Decided September 30, 2002. Harold S. Gulliver, for appellant. Paul L. Howard, Jr., District Attorney, Bettieanne C. Hart, Assistant District Attorney, Thurbert E. Baker, Attorney General, Tammie J. Philbrick, Assistant Attorney General, for appellee.Judgment affirmed.
All the Justices concur.The shooting occurred on September 8, 1999, and Curney was indicted on November 28, 2000. A jury found him guilty on December 15, 2000, and the trial court sentenced him that day to life imprisonment on the murder count and a consecutive five-year term of imprisonment on the firearm possession count. Curney filed a motion for new trial on January 16, 2001, which was denied on March 12, 2002. Curney filed a notice of appeal on April 5, 2002; the record was filed in the clerk’s office on May 17, 2002; and the case was submitted for decision without oral arguments on July 8, 2002.
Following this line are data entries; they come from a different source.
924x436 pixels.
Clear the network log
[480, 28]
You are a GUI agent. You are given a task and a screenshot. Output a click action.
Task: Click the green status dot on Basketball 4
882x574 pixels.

See Jackson v. Virginia, 443 U. S. 307 (99 SC 2781, 61 LE2d 560) (1979).
See Turpin v. Mobley, 269 Ga. 635, 638 (502 SE2d 458) (1998).
See Berry v. State, 267 Ga. 476, 482 (480 SE2d 32) (1997).
See Garland v. Washington, 232 U. S. 642, 645 (34 SC 456, 58 LE 772) (1914) (lack of formal arraignment did not deprive the accused of due process or change the course of his trial to his disadvantage); see also Spear v. State, 270 Ga. 628, 632 (513 SE2d 489) (1999) (finding right to formal arraignment waived by failing to object before verdict).
See Willis v. State, 274 Ga. 699, 701 (558 SE2d 393) (2002).